BEEN THINKIN’ ABOUT… THE WINTER, LATE. “Do you ever have memories that are not quite your own? Moments in the mind’s eye that feel so real, but have never been a part of your own past?”
The house still stands on the hill and it is late winter but the air is strange and warm. Family gathers on the front porch — a wide, old, wrap-around porch — brothers, uncles, fathers, grandfathers, shadows strange in the harsh open glow of the old incandescent bulb screwed in as a porch light. Aluminum siding is cold and white, the porch strewn with the debris of life — canning jars, rusted exercise equipment, an abandoned dirt bike. The conversation turns to Easter plans as, down the way, a mist rises from the eastern creek, a creek obscured by scrubby trees. One of the big boys is using the worn out bench press, pushing two plates, then three. A boy, thin and lonely, watches on.
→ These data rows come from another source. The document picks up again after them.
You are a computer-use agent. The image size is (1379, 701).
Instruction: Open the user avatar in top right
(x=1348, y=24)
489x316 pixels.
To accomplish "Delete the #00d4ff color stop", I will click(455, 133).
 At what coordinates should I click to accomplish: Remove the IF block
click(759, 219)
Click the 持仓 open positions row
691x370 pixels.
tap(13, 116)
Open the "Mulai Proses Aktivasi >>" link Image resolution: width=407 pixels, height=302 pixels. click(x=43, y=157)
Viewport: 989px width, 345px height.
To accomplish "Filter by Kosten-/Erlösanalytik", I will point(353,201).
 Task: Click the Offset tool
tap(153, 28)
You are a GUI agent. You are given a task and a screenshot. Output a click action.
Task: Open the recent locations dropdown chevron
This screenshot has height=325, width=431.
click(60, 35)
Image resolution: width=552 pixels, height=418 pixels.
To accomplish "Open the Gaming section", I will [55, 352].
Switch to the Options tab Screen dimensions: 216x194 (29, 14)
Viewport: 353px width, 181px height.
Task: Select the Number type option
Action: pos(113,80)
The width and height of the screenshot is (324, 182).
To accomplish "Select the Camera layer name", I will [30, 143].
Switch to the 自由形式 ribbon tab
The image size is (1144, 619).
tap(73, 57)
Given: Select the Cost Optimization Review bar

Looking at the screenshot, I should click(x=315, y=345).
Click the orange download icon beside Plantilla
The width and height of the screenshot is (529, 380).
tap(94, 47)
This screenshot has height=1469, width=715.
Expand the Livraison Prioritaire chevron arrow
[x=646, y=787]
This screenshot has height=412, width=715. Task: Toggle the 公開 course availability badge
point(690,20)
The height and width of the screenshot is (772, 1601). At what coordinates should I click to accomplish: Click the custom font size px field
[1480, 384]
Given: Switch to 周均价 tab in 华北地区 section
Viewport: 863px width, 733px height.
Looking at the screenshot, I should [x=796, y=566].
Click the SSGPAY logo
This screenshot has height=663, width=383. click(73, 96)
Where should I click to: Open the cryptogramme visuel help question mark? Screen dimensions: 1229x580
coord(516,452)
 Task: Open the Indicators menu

Somewhere in the greening pastures, a woodcock calls, its thick buzzing song strange. Someone else’s memories.
Spring peepers have already begun calling, the frog song thick in the dark shallows, a fecund song, a reminder that the cold of winter is nearly done. Never mind the meteorology of it all, never mind the internet access, the 24/7 news coverage, and the overwhelming noise calling us to our mundane, superficial, materialist, and commercial lives. Beneath and beyond all that there is ancient magic at work, over and again, magic in the delicate white snow bursts of the sarvisberry blossom, of purple redbud clouds on the steep hill, and the orange blush of life at end of day. The earth is breathing again. You can smell the cold dirt exhale, feel the life moving in the chill, life waiting to burst forth, inexplicably, particularly when we aren’t watching.
Threshold space is special, a strange crossroads of time and place, challenging, welcoming, calling, frightening. At the crossroads, anything can happen.
The winter sky is a special kind of cyan as night falls, the color a cold gray-green blue like smooth ocean stone; a sky that stretches on forever over the hills. Next to the old blacktop road, the valley also stretches out, a valley wide like a dented pan, the forest a gauzy gray, faint hints of dusty pink in the end of light. Last shade of a western sun is a strange ghost through the cedar trees and it is a special kind of moment. Real magic like this remains mostly unnoticed. Tomorrow that same sun will swell the eastern horizon, cold promise of another day and another life and another trek across the sky.
This Winter’s Bone landscape echoes with memories, memories not my own. Are they ghosts? A lot of people don’t believe in ghosts. But choosing to ignore the real energies of the past is not heresy, not religious, just materialist. There’s a secularism in our modern dogmas. Humans long for meaning beyond the trite and commercial, even as we are trite and commercial. But there is comfort in the darkness, even as we fear that which we cannot see.
The last of the day’s wind unfurls the American flag over old #39, Mincy, Missouri’s one-room schoolhouse. I pause. The breeze is cold despite the afternoon’s now-lost heat. Schoolhouse and flag, framed again through camera lens. It’s the shot I want, the shot I’ve been contemplating, the shot I need. Every new photograph is built from the experience of the last and there have been thousands of photos before this one. Will this photo say what I need it to say? Will it be the one I need for the upcoming magazine? I can only hope, but take a dozen more just to be safe. The flag unfurls again and again in the breeze and far beyond this little square of land in the Ozarks? Stratospheric clouds make patterns like that of saltwater ocean sands, far away. Echoes throughout the natural world are everywhere.
The bards of old told the people’s stories and, in so doing, saved the past again and again. Legends, myths, histories, a lens through which to view ourselves. A sacred duty, this bard thing; the songs of the heart in prose and spoken word. “Poetry” is now rarefied, the realm of wannabe post-modern beatniks and people with too much time on their hands. But our stories? Our moments? Such things should not be left to the experts or the academics. Real life is best told by everyday people, but people still willing to see the magic not where such is easy, but instead where magic is overlooked: the enchanted amidst the everyday.
For until we can see — as good stewards of life — the magic in the mundane, it is likely we will never be able to see any magic at all. And that would be a sad life to live indeed, a sad life to leave to the next generation and the next after that. To be unable to see the extraordinary, in another’s memories, in the world simply one step removed from the responsibilities of everyday life, and even that of a single series of moments, as dusk turns to night, as Saturn sets, as the western stars blink back into existence, again, today, tonight, always, of this long winter, late.